La comunidad la componen los pesistas paralímpicos Javier Jiménez, Jorge Carinao, Juan Carlos Garrido y Marión Serrano y Camila Campos; la gimnasta Franchesca Santi; el voleibolista Jordan Araya; la karateka Carol de la Paz, los atletas Anaís Hernández e Ignacio Nordetti; los patinadores Christopher Verdugo y Romina Pérez, además del luchador Yasmani Acosta.

“Cuando se decretó la alerta sanitaria, había casi 50 deportistas en la residencia. Se conversó con ellos y se les dio la alternativa de seguir en el recinto bajo estrictas medidas de seguridad sanitarias o retornar a sus hogares”, explica Roberto Rojas, el administrador del Estadio Nacional.
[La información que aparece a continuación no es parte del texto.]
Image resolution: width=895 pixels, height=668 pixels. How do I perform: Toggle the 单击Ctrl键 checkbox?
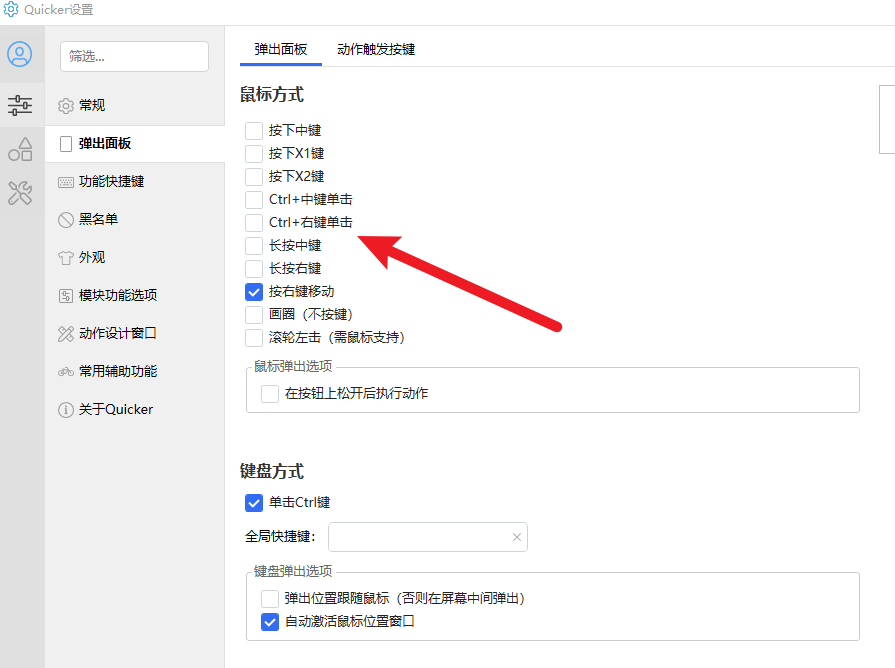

Por eso es que durante todo este tiempo han debido tomar las mismas medidas que tomaría una familia cualquiera: lavarse las manos en reiteradas ocasiones, evitar contacto con personas externas al núcleo y, por sobre todo, no salir de aquí. Pero también los gimnasios y zonas comunes han debido modificar totalmente su normal uso, ahora con sanitizaciones de implementos antes y durante su utilización.

“A mí la verdad no se me ha hecho tan difícil estar. Llevo 10 años viviendo en el CAR, así que estoy acostumbrado. Claro, nunca estuve dos meses encerrado aquí dos meses, pero no ha sido tan difícil”, dice Juan Carlos Garrido, que con sus 40 años es el más experimentado de todos y por lo mismo es a quien todos escuchan. “Muchas veces tenemos sobremesas eternas, pero son muy agradables. Nos apoyamos entre todos”, asegura el pesista, virtualmente clasificado a Tokio.

Garrido es el único deportista que pudo salir del CAR y regresar. Ocurrió hace unas semanas y por una razón especial. “Mi madre falleció hace poco menos de un mes y, antes de que se fuera, quise estar con ella y despedirme. Salí solo para ir a encerrarme en mi casa, en Recoleta. Lo bueno es que me dieron esa posibilidad”.

Como todos los que están aquí, están son beneficiarios de la beca Proddar, se quedaron para preprarar los torneos fundamentales que les permitirán mantenerla. Pero el que sueña más en grande es Yasmani Acosta. Él luchador está ratificado en Tokio y por lo complejo de su preparación, no quiso abandonar el CAR. Pero inevitablemente ha visto reducido su entrenamiento. “Lo más difícil para mí ha sido no poder entrenar con otro compañero. Mi deporte es la lucha, entonces es vital tener a otro con quien practicar”, cuenta.

Las penas y alegrías se comparten entre todos. También con algunos funcionarios, que han debido llegar al recinto para colaborar con los deportistas. Es una dotación mínima, para permitir el funcionamiento de la residencia, como el aseo, la alimentación y vigilancia, además del equipo de apoyo profesional presencial, con médicos, paramédicos y kinesiólogos. Y la ministra, que almuerza con ellos de vez en cuando

“Para comprar, le hacemos todos una lista al administrador del CAR. Le mandamos fotos y detalles de las cosas que necesitamos”, cuenta la patinadora Romina Pérez, que decidió quedarse aquí para no perjudicar la recuperación de su rodilla izquierda.

Así pasan los días la comunidad de los 13. Todos ya son amigos y confían mantenerse aquí hasta que la pandemia se controle. Son los únicos deportistas del Team Chile que siguen entrenando donde siempre lo hacían. Con todas las instalaciones cerradas (también las del CAR para los externos), vivir donde entrenan se ha convertido en un privilegio. Los 13 deportistas profesionales de Chile que sí entrenan con todos los permisos.